Research & Insight
My research is fundamentally interdisciplinary. I’m interested in how people interact with technical, social, and environmental systems, and what happens when those systems shape perception, identity, or understanding.
I move between computational methods, qualitative inquiry, and systems thinking depending on the question being asked.
Whether I’m studying transformer architectures or digital identity formation, I’m ultimately interested in the same thing: how information becomes experience.
Investigating whether transformer architectures genuinely learn structural rules or rely on probabilistic approximation beyond training distributions.

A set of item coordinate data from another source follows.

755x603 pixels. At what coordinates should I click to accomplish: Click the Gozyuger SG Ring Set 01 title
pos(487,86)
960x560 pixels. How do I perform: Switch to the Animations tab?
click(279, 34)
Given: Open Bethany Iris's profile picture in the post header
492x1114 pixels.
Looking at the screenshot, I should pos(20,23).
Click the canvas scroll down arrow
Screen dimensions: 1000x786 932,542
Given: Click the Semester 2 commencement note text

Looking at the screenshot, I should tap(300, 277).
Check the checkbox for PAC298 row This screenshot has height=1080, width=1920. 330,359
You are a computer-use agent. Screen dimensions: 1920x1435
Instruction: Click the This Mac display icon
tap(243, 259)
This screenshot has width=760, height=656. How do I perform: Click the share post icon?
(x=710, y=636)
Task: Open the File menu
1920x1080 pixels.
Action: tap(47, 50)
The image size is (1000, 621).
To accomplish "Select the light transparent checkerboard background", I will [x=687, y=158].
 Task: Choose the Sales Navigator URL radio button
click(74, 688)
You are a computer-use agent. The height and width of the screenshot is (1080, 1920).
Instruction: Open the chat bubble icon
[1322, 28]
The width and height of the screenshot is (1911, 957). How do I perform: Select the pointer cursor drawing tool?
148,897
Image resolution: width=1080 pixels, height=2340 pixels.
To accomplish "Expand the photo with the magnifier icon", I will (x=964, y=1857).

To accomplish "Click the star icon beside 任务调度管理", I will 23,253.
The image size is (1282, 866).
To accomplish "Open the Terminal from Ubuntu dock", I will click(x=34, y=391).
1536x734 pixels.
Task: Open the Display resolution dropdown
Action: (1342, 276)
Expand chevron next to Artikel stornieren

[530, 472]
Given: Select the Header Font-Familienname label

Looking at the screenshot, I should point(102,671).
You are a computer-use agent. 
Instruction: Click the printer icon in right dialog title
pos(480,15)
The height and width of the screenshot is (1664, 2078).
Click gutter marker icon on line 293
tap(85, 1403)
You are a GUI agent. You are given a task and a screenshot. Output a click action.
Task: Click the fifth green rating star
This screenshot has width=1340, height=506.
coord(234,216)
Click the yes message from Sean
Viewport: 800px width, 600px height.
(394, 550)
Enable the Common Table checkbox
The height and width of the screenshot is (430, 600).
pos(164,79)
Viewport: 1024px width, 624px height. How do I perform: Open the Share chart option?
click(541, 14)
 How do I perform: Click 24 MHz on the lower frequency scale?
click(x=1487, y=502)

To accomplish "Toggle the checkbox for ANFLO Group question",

Using deterministic finite automata to isolate behavioral understanding from statistical correlation.
Qualitative research exploring how TikTok’s algorithmic distribution shapes interactions between transgender identity and environmental narratives, investigating digital visibility, platform behavior, and narrative framing.
Developing educational systems combining Arduino, SolidWorks, and machine learning concepts to make technical learning more tangible and accessible through physical-digital integration.
I’m most interested in interdisciplinary research where computational systems intersect with human behavior and cultural interpretation.
My work often investigates how systems distribute information, how narratives emerge within technical environments, and how people navigate structures they rarely fully see.
I believe research should not only produce insight, it should also communicate clearly enough to become usable and meaningful outside academia.